4
votes

I Had SF cluster made of 3 Standard A0 nodes. I scaled cluster in to 1 node and understood that this was bad idea because nothing was working in this state (even SF explorer was not working) Then I scaled it out back to 3 nodes and restarted Primary scaleser. Now all nodes in scaleset are up and running but SF cluster status is "Upgrade service unreachable". I saw similar question Service Fabric Status: Upgrade service unreachable where was recommended to scale nodes up to D2 but this hasn't solve my problem. I have connected to one node via RDP and are some Event logs:

EventLog -> Applications and Service Logs -> Microsoft Service Fabric -> Operational:

Node name: _SSService_0 has failed to open with upgrade domain: 0, fault domain: fd:/0, address: 10.0.0.4, hostname: SSService000000, isSeedNode: true, versionInstance: 5.6.210.9494:3, id: d9e8bae2d4d8116bfefb989b95e91f7b, dca instance: 131405546580494698, error: FABRIC_E_TIMEOUT

EventLog -> Applications and Service Logs -> Microsoft Service Fabric -> Admin:

client-10.0.0.4:19000/10.0.0.4:19000: error = 2147943625, failureCount=487. Filter by (type~Transport.St && ~"(?i)10.0.0.4:19000") to get listener lifecycle.
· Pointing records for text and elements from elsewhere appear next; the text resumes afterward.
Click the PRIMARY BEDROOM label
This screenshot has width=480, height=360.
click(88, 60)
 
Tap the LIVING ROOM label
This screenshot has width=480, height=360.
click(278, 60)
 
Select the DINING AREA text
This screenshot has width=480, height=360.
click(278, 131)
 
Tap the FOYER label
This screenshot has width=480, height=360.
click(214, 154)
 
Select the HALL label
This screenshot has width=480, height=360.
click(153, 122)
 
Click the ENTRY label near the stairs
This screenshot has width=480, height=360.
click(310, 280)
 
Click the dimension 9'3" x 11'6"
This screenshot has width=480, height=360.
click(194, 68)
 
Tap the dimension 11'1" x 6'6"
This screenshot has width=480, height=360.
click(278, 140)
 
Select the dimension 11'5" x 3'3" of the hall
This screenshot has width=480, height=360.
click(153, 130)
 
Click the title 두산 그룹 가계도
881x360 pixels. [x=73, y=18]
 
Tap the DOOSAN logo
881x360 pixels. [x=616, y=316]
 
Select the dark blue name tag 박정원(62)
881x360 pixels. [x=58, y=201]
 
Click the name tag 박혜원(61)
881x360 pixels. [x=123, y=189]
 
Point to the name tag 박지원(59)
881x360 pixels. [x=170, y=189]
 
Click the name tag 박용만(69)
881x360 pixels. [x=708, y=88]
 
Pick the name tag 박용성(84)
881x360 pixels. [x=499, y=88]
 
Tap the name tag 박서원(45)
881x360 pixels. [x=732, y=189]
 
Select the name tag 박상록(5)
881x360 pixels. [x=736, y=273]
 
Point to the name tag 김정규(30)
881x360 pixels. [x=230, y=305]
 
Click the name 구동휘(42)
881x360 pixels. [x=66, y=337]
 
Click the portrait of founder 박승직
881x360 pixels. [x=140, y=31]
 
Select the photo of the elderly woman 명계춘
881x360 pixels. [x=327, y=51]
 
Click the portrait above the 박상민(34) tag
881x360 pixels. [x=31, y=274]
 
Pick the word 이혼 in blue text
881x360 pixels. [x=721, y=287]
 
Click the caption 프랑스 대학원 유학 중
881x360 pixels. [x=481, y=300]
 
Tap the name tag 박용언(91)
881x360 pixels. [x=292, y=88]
Connect failure is expected if listener was never started, or listener/its process was stopped before/during connecting.

2
From what I recall, only (without plenty of faffing around) solution is to destroy and recreate the cluster!Mardoxx
Running into the same error after scaling up. Recreating the cluster isn't enough, cause then the existing VMSS complains about a different cluster unique identifier mismatch. Gladly it is just a test environment cluster in azure.rfcdejong

2 Answers

1
votes

If you are scaling down the cluster by resizing VM scale set to 1 you're basically destroying the cluster because it requires a minimum of 3 nodes by design. Therefore the only way is to recreate it again from scratch.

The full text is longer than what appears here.